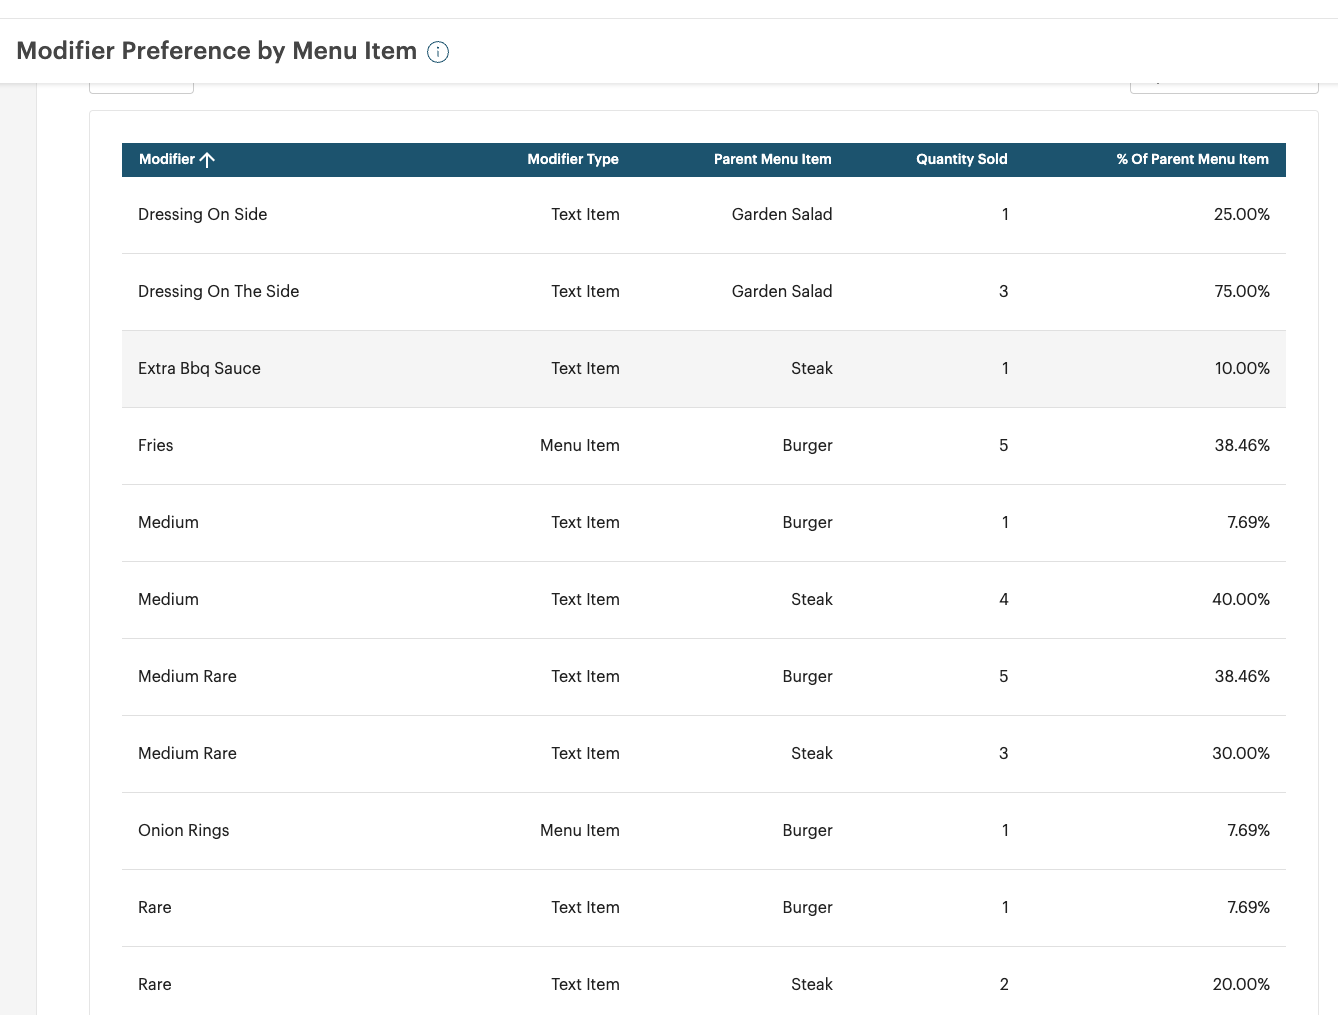Click the Garden Salad parent item cell
Viewport: 1338px width, 1015px height.
click(781, 214)
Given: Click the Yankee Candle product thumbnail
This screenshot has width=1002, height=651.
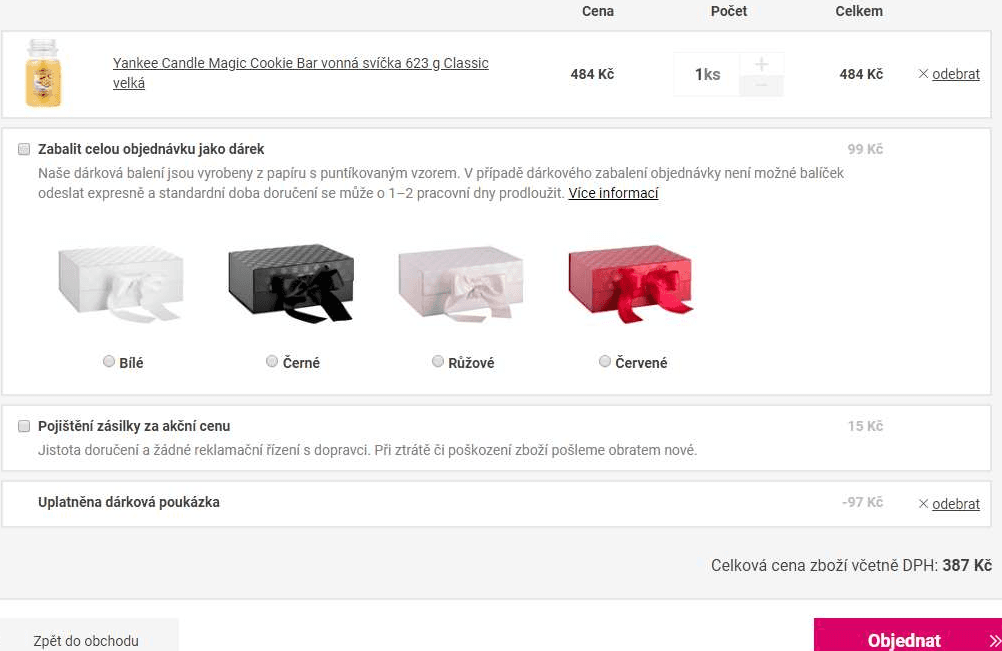Looking at the screenshot, I should [43, 73].
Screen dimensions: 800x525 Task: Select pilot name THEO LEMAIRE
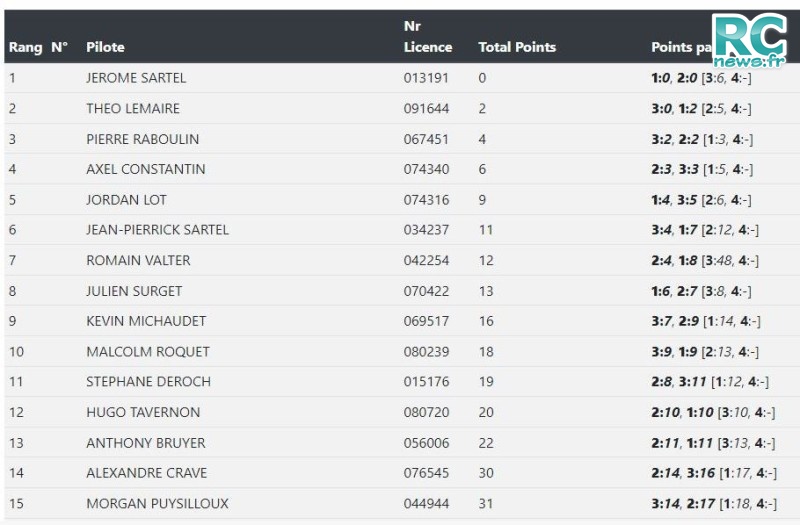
################
Rewrite the lines above as a numbered list, skipping any blank lines and leaving out the pictures.

1. Click the Garden Salad parent item cell
2. Viewport: 1338px width, 1015px height.
3. click(781, 214)
4. Given: Click the Yankee Candle product thumbnail
5. This screenshot has width=1002, height=651.
6. Looking at the screenshot, I should [43, 73].
7. Screen dimensions: 800x525 Task: Select pilot name THEO LEMAIRE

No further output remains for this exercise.